____ DATASET

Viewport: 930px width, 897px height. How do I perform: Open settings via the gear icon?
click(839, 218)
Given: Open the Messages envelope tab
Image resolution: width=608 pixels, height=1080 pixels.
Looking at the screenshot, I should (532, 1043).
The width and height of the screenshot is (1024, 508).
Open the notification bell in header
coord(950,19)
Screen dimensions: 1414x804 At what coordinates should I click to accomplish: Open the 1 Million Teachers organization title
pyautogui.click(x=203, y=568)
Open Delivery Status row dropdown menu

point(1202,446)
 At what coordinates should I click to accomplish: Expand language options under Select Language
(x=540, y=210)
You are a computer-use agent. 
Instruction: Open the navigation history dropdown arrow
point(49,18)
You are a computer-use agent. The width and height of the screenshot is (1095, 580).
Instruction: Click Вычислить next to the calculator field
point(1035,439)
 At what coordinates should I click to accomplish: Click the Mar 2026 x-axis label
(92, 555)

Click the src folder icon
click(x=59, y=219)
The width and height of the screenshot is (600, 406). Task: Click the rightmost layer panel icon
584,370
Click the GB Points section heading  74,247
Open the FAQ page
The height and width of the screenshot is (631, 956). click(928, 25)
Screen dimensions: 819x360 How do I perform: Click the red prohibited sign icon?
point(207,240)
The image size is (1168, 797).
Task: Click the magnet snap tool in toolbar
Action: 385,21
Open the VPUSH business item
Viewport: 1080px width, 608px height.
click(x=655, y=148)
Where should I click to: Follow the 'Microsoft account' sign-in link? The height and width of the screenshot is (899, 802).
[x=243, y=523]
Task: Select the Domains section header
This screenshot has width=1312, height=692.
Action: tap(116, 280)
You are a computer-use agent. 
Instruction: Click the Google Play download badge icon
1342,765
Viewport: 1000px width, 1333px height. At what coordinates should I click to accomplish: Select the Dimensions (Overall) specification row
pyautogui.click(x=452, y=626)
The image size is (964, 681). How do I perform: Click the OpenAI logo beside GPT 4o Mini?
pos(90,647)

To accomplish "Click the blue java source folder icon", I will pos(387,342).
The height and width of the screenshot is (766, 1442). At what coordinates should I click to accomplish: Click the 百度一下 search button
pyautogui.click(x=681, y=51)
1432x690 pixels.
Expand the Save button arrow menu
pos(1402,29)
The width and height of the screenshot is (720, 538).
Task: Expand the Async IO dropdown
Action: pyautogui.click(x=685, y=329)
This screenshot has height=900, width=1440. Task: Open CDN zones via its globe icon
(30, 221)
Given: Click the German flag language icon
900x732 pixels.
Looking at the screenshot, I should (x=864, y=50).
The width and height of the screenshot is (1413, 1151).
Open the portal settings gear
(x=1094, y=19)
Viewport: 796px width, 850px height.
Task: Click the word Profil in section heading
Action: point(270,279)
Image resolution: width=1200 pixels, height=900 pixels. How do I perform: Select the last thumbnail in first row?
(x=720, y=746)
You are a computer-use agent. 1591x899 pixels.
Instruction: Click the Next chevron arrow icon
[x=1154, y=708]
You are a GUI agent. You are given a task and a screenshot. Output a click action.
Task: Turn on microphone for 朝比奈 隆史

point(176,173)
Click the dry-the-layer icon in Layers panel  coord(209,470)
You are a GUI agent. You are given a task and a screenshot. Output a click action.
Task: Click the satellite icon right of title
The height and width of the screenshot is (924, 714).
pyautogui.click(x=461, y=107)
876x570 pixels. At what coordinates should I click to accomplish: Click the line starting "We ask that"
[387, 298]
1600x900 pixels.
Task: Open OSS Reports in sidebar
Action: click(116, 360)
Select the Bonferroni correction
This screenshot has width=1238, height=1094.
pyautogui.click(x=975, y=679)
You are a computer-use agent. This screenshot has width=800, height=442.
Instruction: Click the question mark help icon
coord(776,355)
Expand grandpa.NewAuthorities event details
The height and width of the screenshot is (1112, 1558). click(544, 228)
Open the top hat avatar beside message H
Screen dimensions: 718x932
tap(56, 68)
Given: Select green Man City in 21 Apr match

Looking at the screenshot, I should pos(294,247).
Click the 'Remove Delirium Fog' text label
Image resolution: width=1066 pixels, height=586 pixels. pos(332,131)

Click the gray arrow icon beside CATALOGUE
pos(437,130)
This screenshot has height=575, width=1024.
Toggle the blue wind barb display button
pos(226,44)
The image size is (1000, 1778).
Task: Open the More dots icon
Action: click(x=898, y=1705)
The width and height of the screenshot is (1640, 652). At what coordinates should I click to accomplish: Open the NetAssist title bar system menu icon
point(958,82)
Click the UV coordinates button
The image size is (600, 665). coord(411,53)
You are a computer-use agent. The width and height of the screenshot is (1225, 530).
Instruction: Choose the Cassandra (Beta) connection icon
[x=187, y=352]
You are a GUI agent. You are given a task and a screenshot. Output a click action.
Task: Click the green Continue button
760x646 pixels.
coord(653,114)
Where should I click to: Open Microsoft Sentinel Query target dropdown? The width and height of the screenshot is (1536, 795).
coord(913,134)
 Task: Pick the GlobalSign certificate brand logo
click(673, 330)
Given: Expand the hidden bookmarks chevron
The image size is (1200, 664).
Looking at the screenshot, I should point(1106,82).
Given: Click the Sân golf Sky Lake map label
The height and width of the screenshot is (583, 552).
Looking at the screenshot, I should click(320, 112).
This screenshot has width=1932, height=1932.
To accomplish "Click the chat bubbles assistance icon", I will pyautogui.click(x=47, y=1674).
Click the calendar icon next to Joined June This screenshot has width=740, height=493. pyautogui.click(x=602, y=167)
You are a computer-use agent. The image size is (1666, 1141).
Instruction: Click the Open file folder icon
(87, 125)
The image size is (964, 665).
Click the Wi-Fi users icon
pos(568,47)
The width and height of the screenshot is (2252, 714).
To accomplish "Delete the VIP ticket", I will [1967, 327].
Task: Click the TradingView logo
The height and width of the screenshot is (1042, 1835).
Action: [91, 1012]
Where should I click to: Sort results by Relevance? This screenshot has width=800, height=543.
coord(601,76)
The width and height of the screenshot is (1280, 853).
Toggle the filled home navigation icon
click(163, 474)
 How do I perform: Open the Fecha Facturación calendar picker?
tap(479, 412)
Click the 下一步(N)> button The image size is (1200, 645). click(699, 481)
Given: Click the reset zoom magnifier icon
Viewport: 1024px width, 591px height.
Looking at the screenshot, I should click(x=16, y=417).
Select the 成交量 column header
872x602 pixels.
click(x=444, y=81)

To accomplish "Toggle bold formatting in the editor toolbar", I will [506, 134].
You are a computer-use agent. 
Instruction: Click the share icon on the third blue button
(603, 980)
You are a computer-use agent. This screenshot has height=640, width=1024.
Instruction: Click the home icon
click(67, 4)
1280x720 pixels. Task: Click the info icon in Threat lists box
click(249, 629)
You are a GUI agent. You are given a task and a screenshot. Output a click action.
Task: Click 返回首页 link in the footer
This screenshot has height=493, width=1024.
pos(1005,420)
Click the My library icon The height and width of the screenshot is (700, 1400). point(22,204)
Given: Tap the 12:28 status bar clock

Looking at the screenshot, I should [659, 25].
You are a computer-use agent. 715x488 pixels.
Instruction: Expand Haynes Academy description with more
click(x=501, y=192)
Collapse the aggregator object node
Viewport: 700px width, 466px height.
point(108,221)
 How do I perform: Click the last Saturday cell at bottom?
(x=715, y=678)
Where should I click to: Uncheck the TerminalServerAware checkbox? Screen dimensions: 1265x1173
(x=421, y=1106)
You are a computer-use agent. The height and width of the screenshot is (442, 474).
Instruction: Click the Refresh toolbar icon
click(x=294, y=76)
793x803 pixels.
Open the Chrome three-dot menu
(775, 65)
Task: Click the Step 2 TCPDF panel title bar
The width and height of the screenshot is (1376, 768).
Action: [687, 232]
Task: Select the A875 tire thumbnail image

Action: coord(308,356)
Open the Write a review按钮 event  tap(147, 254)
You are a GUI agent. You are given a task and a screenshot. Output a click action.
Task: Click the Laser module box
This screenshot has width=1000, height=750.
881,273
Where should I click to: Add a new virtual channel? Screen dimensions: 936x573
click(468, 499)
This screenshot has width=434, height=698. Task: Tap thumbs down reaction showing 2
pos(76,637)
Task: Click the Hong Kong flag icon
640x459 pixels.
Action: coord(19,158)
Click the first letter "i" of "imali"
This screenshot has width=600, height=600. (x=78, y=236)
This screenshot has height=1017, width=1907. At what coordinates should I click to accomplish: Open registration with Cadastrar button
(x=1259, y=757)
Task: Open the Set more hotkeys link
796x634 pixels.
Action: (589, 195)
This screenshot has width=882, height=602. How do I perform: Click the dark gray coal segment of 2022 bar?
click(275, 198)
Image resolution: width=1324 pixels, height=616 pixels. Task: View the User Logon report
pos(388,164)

________

### [TASK DETAILS]
Lines containing the word "flag": copy every one of them from the records above.

### [ANSWER SPACE]
Given: Click the German flag language icon
Task: Click the Hong Kong flag icon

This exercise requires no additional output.